His first wife was Thomasine (Frost) Rice.
His second wife was Mercy Hurd Brigham Rice, widow of Thomas Brigham. She later married William Hunt.
His parents are unknown, but he was a brother of Henry Rice, who married Thomasine Frost's sister Elizabeth.
He was of Berkhempstead, Co.Hertfordshire, England, and he married Thomasine Frost Oct 15, 1618 at Bury St.Edmund's, Co.Suffolk.
Children(by first marriage): Henry Rice, Edward Rice, Thomas Rice, Lydia (Rice) Drury, Matthew Rice, Samuel Rice, Joseph Rice, Benjamin Rice, Edmund Rice Jr, and Daniel Rice.
Children(by second marriage): Ruth (Rice) Welles, Ann Rice, and Mary Rice.
From Ken Smith #46985536:
"Edmund Rice was born in England. According to a deposition he made in 1656, at which date he claimed to be about 62 years old, he was probably born about 1594. Edmund married Thomasine Frost in St. Mary's Church at Bury St. Edmunds, Suffolk on October 15, 1618.
They had four children who were baptized at Stanstead, Suffolk by 1626. About that time, they must have moved to Berkhamstead, Hertfordshire. Five more children were born to the couple there.
Around 1638 they left England and sailed for America. The settled for a short time in Watertown, then moved to Sudbury, Massachusetts in 1639. That place is where Edmund is first mentioned in the records of the records of New England. At that time he had a wife and seven children, two of their children having died young. Edmund and Thomasine had one more child born in Sudbury.
Edmund shared in all three division of land there. His home in Sudbury was on the east side of the river, in the southerly part of what is now Wayland. He build up a large farm by renting, buying and selling land near Dudley Pond in present Wayland. In fact, that part of Sudbury came to be known as Rice's End.
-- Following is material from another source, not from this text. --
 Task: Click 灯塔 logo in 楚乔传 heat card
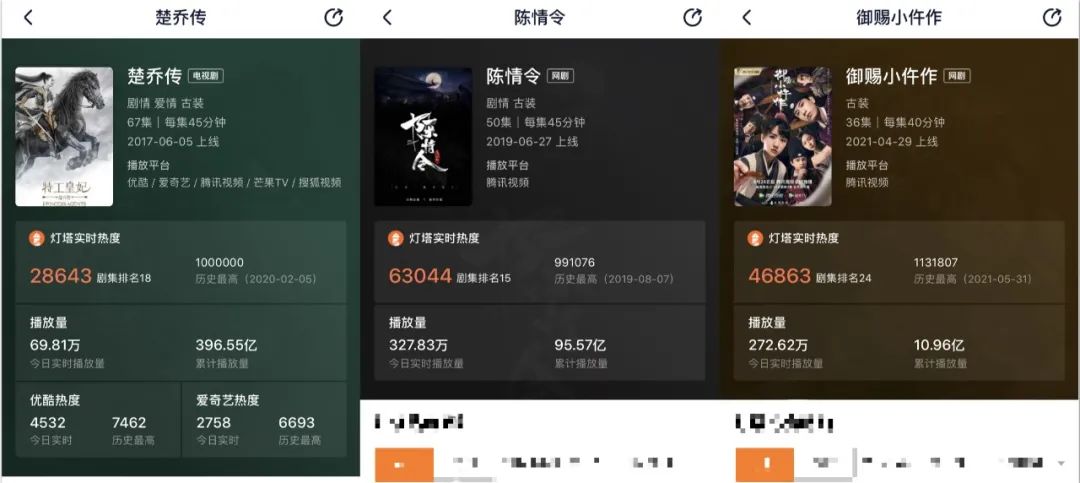tap(37, 238)
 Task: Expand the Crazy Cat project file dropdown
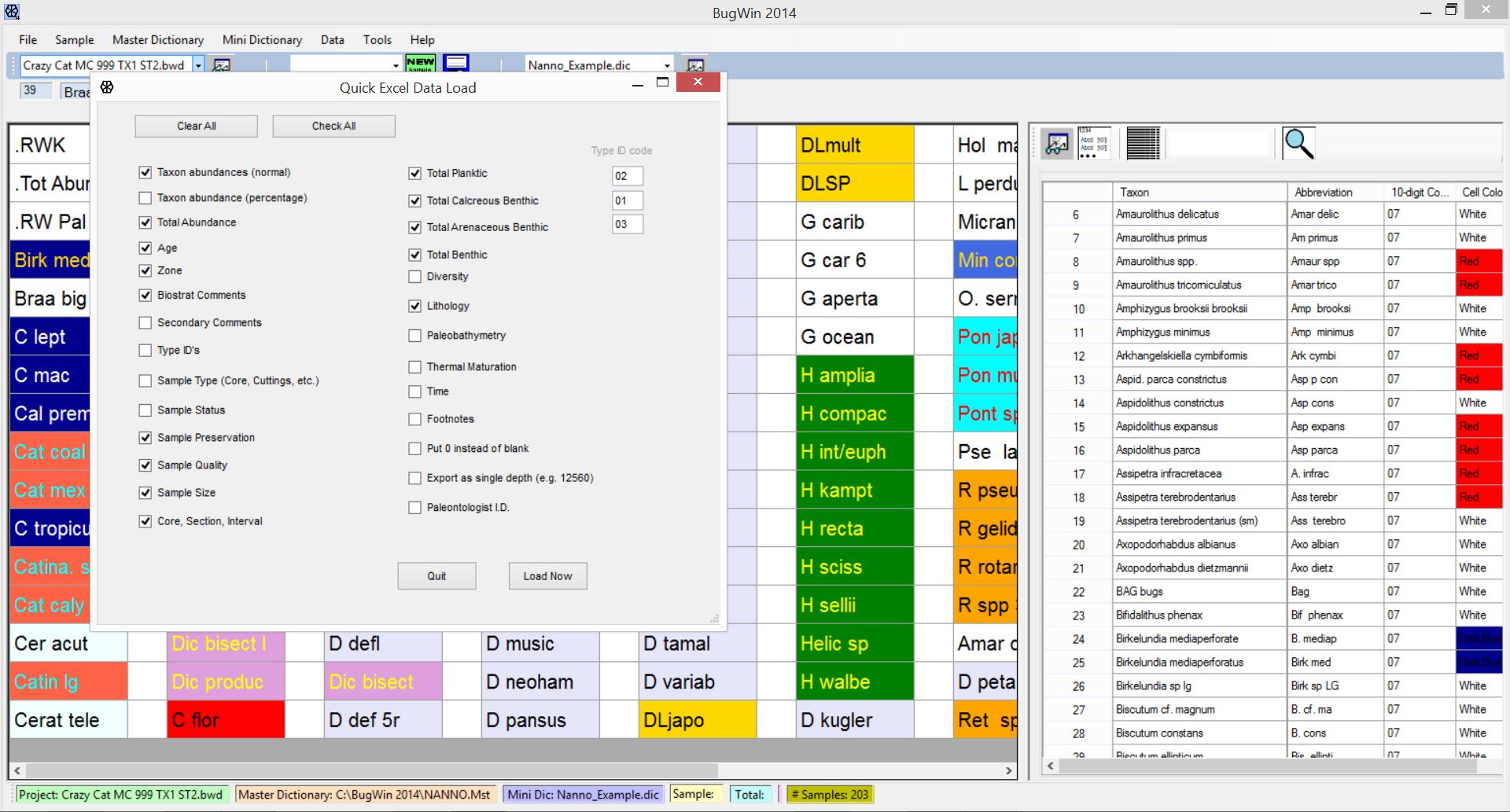199,65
He was a selectman in 1644, deacon of the church in 1648.
Thomasine died in Sudbury on June 13, 1654, and Edmund married second, Mercy, widow of Thomas Brigham of Cambridge on March 1, 1655. Mercy also bore Edmund two children.
Although he was one of the largest landholders in Sudbury, Edmund was one of the petitioners of 1656, asking the General Court to grant a new plantation to the west. The petition was granted, and the new town was incorporated with the name of Marlborough in 1660. Edmund immediately moved to Marlborough, received a house lot of fifty acres on the west side of the town, north of the pond and became a leader in his new town.
Edmund died in Marlborough on May 3, 1663 and was buried at North Cemetery in Wayland. The grave is marked by a monument designed by Arthur Wallace Rice of Boston, Massachusetts. It was dedicated by the Rice Association on August 29, 1914. A boulder with a bronze tablet was also erected by the Association which marks Edmund's homestead, on the Old Connecticut Path in Wayland.
Edmund's burial is recorded in Marlborough vital records as "At Sudbury".
The value of his estate in both Sudbury and Marlborough was 566 pounds in addition to 170 Pounds for his home and land in Marlborough. Edmund died intestate, and a petition for the division of his estate was brought to the court on June 16, 1663. She later returned to the court and asked that the division be suspended, pending clarification of the portion of the estate given to son Benjamin. Mercy married, for her third husband, William Hunt of Marlborough in 1664."
In Memory Of
Deacon Edmund Rice
Born in Buckinghamshire
Died in Marlborough Mass
May 3, 1663
"The Righteous Shall be in
Erected by the Edmund Rice Association
Gravesite Details This is a large monument and lists his wife and a son and a grandson and their wives.